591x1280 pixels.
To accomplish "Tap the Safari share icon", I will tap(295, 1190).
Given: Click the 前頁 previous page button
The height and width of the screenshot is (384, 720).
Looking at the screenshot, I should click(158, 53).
-=-=-=-=-
**WORK TO BE COMPLETED**.
Output the records above exactly as written.

**PROBLEM SOLUTION**.
591x1280 pixels.
To accomplish "Tap the Safari share icon", I will tap(295, 1190).
Given: Click the 前頁 previous page button
The height and width of the screenshot is (384, 720).
Looking at the screenshot, I should click(158, 53).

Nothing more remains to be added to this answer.